Member of European Parliament Thijs Berman described this as shocking and stressed that the way the Russian authorities have treated the families and victims of Beslan is absolutely unacceptable. “They have failed to show any respect to them,” he noted.

Chairwoman of the Subcommittee, Heidi Hautala, underlined that full investigation and inquiry must be carried out.
The Subcommittee on Human Rights was invited to Beslan by several non-governmental organisations, amongst others, the Voice of Beslan, Kabardino-Balkariya Human Rights Centre, Mothers of Beslan and independent Caucasian journal Dosh.

In Moscow the delegation visited also the trial of the former heads of Yukos, Mikhail Khodorkovsky and Platon Lebedev. They have been arrested since 2003 and are charged with fraud and embezzlement. This is their second trial. The cases have been denounced as fabricated, fraudulent and unfair by the wider international community. Member of the European Parliament, Ms Laima Andrikiene underlined the grave concerns that the delegation has following their attendance at the court room.
In the presence of the delegation, a witness, Mr Vladimir Pereverzin, former head of the department of Yukos, testified that he had been pressured by the prosecution to witness against Mr. Khodorkovsky and, among others, to blame him for giving orders to violate the law. In return he was promised conditional sentence. When Mr Pereverzin refused the deal he was sentenced to 11 years imprisonment in a strict regime prison. MEPs Andrikiene and Hautala stressed that such allegations must be promptly investigated. Moreover, the delegation underlined that against the backdrop of the pervasive irregularities and manipulation of the trial, it is a high time that Mr Khodorkovsky and Lebedev be released.
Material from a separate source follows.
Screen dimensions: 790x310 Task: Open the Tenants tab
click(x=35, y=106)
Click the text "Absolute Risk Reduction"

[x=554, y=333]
The delegation also visited civil society organisations and Chechen refugee camps in Nazran in Ingushetia. Meetings were also held with families of disappeared and victims of violence. The delegation was left with a view that impunity for grave violations remains the norm still today and this continues to feed the cycle of violence.

Lastly, the delegation observed the Strategy 31 demonstration in Moscow on 31st of August. Prior to the demonstration the Prime Minister of Russia, Mr Vladimir Putin, had stated in Russian newspaper Kommersant that those who would attend the demonstration would “be beaten upside the head with a truncheon.” The police and militia responded to the peaceful demonstration with disproportionate use of force and arrested more than 70 people. The members of the delegation were also mishandled forcefully as the police made its way onto the people. To impose itself on the unarmed demonstrators, the police was armed with riot tools and dogs. The delegation recalled that the right of assembly is indeed guaranteed by Article 31 of the Russian constitution. “All these people seem to be asking is that the constitution of the country be respected,” the delegation observed.